■ Problem set:
**1.** Transcribe the passage of the Sjögren's syndrome trial article starting at "Doctors in Birmingham" and ending at "people in the UK.".
**2.** Write the next part of the article on the Sjögren's syndrome drug trial, picking up after its last sentence.

■ Extract provided:
==============================

Doctors in Birmingham are planning a UK wide clinical trial of a severe but little-known autoimmune condition called Sjögren’s syndrome, which affects around half a million people in the UK.

In Sjogren’s syndrome the body attacks its own tissues, particularly the tear glands and salivary glands, causing dryness of the mouth and eyes, and also extreme fatigue, and other internal organ involvement.

Now Dr Simon Bowman, a consultant rheumatologist at Selly Oak Hospital, who has a special interest in the syndrome, has been awarded almost £1 million by medical research charity Arthritis Research UK to run a drug trial that he hopes could dramatically improve treatment.

Dr Bowman, who ran a small pilot study into Sjögren’s two years ago, will now recruit up to 110 patients from hospitals around the country onto a full-scale clinical trial, comparing the drug rituximab against placebo in improving dryness and fatigue.

Rituximab is already licensed to treat severe rheumatoid arthritis, and works by attacking the body’s B-cells, which cause inflammation.

==============================

(Collected data)
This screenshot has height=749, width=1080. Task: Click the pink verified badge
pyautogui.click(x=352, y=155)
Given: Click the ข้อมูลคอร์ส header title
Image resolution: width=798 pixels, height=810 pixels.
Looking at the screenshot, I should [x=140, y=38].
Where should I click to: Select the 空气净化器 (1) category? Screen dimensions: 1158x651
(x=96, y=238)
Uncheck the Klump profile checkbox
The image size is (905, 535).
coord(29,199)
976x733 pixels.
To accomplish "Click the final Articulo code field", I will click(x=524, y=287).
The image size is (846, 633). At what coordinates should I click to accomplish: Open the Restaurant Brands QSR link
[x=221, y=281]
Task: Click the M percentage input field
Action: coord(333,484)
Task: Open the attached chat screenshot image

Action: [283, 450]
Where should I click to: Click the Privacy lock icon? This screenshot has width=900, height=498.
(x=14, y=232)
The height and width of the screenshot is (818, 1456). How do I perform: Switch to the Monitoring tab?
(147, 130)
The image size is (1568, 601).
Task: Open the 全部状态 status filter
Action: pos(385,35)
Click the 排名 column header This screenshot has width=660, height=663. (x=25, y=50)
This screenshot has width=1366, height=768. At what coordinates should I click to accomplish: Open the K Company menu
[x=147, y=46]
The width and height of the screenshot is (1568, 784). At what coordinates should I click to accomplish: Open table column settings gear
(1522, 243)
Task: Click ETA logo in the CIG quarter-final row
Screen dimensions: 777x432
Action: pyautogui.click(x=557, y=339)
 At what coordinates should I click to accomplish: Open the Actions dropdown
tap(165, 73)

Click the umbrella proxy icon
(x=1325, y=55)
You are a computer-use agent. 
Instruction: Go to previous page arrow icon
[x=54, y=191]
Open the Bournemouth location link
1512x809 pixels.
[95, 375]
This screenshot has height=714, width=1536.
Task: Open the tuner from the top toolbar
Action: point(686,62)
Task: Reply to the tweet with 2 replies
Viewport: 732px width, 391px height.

==============================

■ Exercise results:
**1.**
Doctors in Birmingham are planning a UK wide clinical trial of a severe but little-known autoimmune condition called Sjögren’s syndrome, which affects around half a million people in the UK.

**2.**
“Those of us with an interest in Sjögren’s have been talking about doing a trial like this for some years, so I’m delighted that we are finally getting to do it,” said Dr Bowman, who will be collaborating with Arthritis Research UK Professor of Rheumatology at Leeds University, Paul Emery and the Leeds Clinical Trials Unit; Professor Costantino Pitzalis of Queen Mary, University of London, and other colleagues.

“There is good background research to suggest that rituximab is worth looking at, and that this is a sensible trial to be doing,” adds Dr Bowman. “Our earlier pilot study showed that treating patients with a single course of the drug showed some improvement in fatigue, and an earlier Dutch study which looked at 30 patients also had resulted in improvement in fatigue levels and also the dryness symptoms.”

If the five-year trial is a success, Dr Bowman hopes that the manufacturers of rituximab, Roche, will take it forward to a commercial trial with a view to gaining a UK licence. There is a link between lymphoma and Sjögren’s, with patients at increased risk of developing lymphoma. Rituximab was first licensed to treat non-Hodgkin’s lymphoma.